> THE PROBLEM:
Every line with the string "text" in it belongs in your answer, so copy them all from the data.

> SUPPLIED INFORMATION:
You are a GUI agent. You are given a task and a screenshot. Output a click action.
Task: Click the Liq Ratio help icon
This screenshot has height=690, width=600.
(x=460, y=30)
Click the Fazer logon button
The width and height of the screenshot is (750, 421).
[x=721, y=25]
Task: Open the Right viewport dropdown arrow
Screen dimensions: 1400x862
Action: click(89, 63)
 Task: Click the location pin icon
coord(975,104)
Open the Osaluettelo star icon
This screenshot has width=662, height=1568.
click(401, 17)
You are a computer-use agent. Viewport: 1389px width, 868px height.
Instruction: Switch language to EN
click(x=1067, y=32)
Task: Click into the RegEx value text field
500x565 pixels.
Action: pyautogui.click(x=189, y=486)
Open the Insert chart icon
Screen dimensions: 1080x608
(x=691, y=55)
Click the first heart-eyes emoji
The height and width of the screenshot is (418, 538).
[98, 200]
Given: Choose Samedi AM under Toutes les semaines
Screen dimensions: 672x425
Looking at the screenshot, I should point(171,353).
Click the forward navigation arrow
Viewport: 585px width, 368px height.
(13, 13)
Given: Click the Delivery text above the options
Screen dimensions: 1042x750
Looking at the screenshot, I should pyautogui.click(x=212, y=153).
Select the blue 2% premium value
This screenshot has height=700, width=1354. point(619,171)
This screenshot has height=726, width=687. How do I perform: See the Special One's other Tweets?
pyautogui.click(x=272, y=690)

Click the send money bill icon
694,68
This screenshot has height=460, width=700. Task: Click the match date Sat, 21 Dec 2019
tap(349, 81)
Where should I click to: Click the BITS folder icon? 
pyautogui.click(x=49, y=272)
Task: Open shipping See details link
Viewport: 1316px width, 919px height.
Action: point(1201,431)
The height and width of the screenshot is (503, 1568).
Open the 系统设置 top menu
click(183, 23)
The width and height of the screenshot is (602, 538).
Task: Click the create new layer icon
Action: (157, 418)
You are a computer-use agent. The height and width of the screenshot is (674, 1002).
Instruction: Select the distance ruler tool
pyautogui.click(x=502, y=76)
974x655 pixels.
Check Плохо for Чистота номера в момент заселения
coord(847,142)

> TASK RESPONSE:
Task: Click into the RegEx value text field
Given: Click the Delivery text above the options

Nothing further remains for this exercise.